4. Concentration on the reservation worked pretty well until wars and relocation scattered half the tribe all over the nation. Even so, there are internal concentration problems with a small community like Heart Butte or some subsidized housing plots. Stigma and ostracism within the tribe is as real as it is between the tribe and the “outside” world. Education is the best and quickest way to scatter concentration, but it is also a form of assimilation to the larger culture. When educated tribal members return and rejoin their people, the stigma of concentration is diluted. We should be far more concerned about the concentration of Indians in prisons, but the concentration of Indians in the military appears to be a plus.
5. Annihilation was once actual, immediate, and bloody. Now it is subtle: drugs, alcohol, violence, and child neglect. Abuse of the weak, rejection of justice, and the slow erosion of cultural identity proceeds.
Much of the “help” given tribal people is in the name of “compassion,” which the Blackfeet speakers often translate as “pity.” The recovery of alcoholics and so on usually rejects “pity parties.” The idea is to surrender to greater powers and then get to work. Easier said than done. Sovereignty taken seriously is self-reliance which CAN be protection of the entire tribe.
There is no doubt that there needs to be a curb on world overpopulation and there is no doubt that it would be easier to just pick out the 17% of the world’s people that we don’t like and simply machine gun them -- although it would take a while to get rid of the bodies. Some dictators have done that very directly. They weren’t around to realize that the people they didn’t like (intellectuals, nonconformists, artists and sexworkers) were sorely missed and damaged the quality of life for everyone. But we can watch them and learn: Pol Pot is not a good role model.

SUPPLIED DATA.
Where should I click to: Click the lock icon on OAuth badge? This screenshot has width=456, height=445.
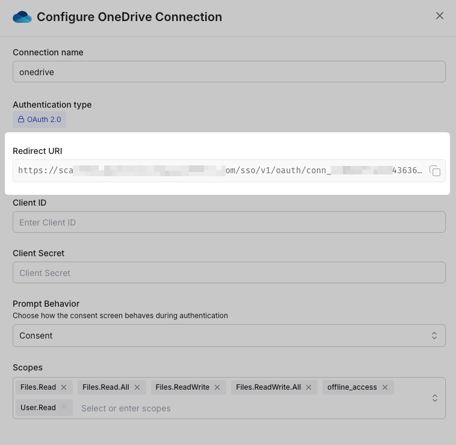21,120
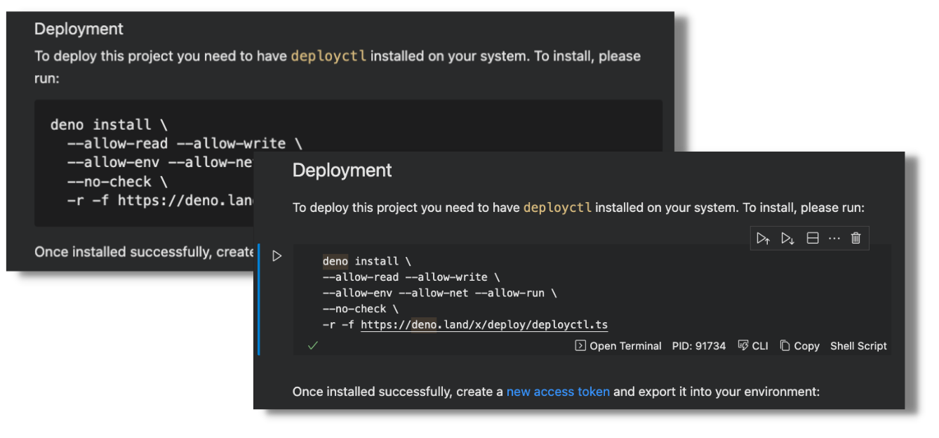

PROBLEM DETAILS.
Update the essay on tribal life from "4. Concentration on" to "to be a plus.", changing "Heart Butte" to "Browning". The data was taken from a different source than the text.

EXERCISE OUTPUT.
4. Concentration on the reservation worked pretty well until wars and relocation scattered half the tribe all over the nation. Even so, there are internal concentration problems with a small community like Browning or some subsidized housing plots. Stigma and ostracism within the tribe is as real as it is between the tribe and the “outside” world. Education is the best and quickest way to scatter concentration, but it is also a form of assimilation to the larger culture. When educated tribal members return and rejoin their people, the stigma of concentration is diluted. We should be far more concerned about the concentration of Indians in prisons, but the concentration of Indians in the military appears to be a plus.